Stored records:
:::::
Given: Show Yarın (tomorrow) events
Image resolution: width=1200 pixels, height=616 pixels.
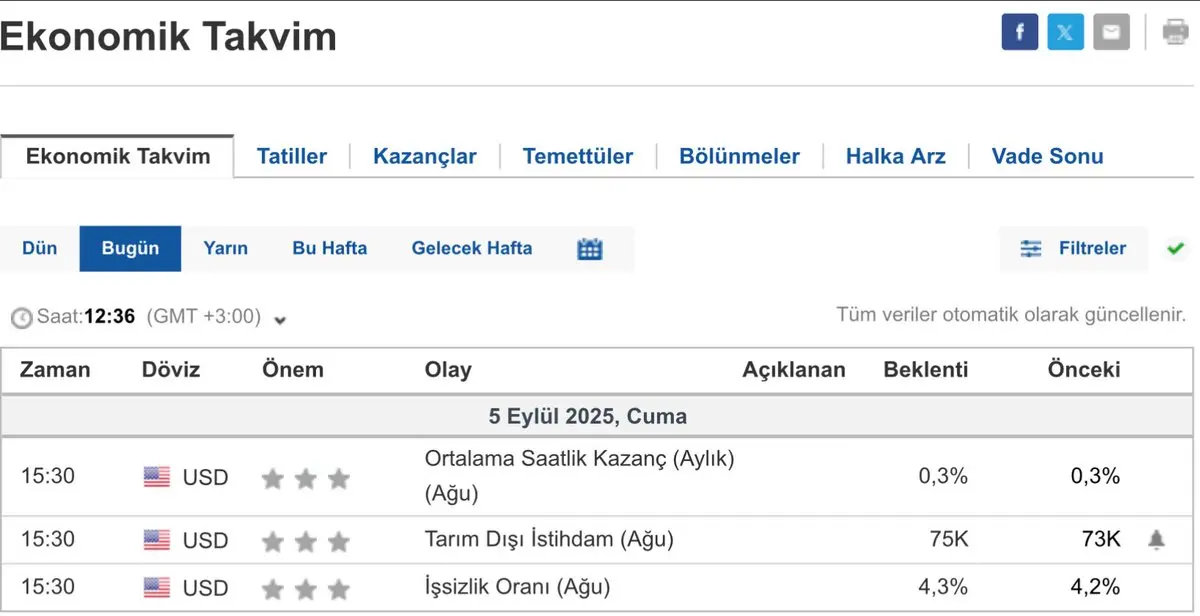Looking at the screenshot, I should pos(225,249).
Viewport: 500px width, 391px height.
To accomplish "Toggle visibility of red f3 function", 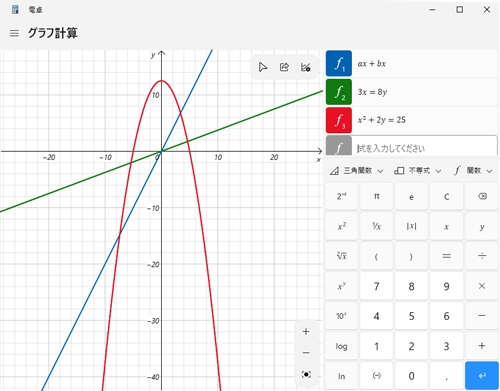I will (x=339, y=120).
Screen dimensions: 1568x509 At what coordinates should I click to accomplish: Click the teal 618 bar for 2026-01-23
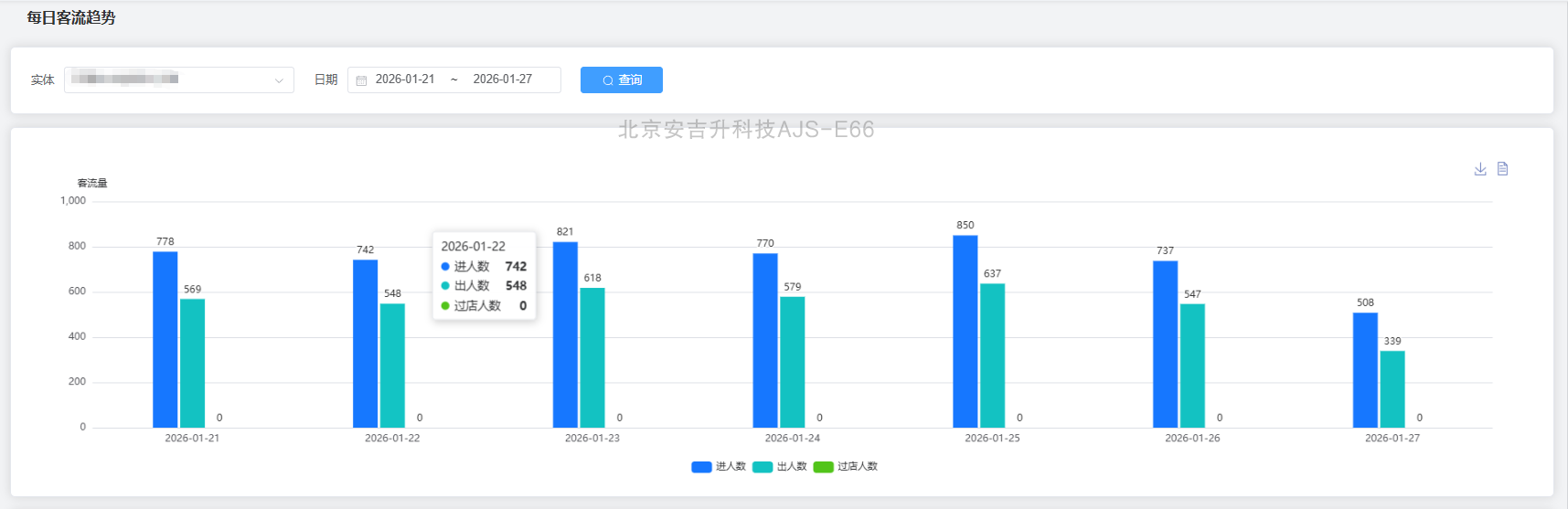(592, 358)
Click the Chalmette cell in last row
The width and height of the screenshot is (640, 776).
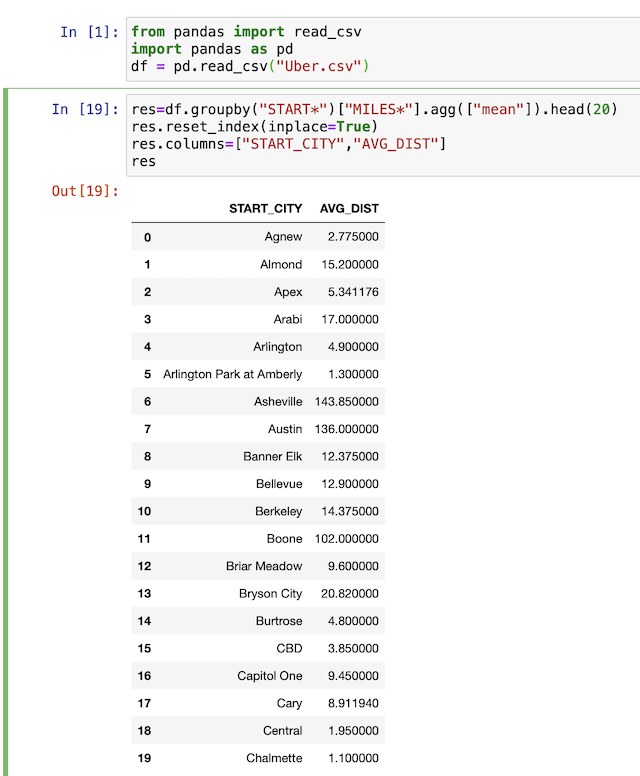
:::::
ACTION ITEM:
Where the line containing "Click the Chalmette cell in last row" appears in the entries above, start there and set down every line exactly through the last one, inclusive; omit pictures.

YOUR SOLUTION:
Click the Chalmette cell in last row
The width and height of the screenshot is (640, 776).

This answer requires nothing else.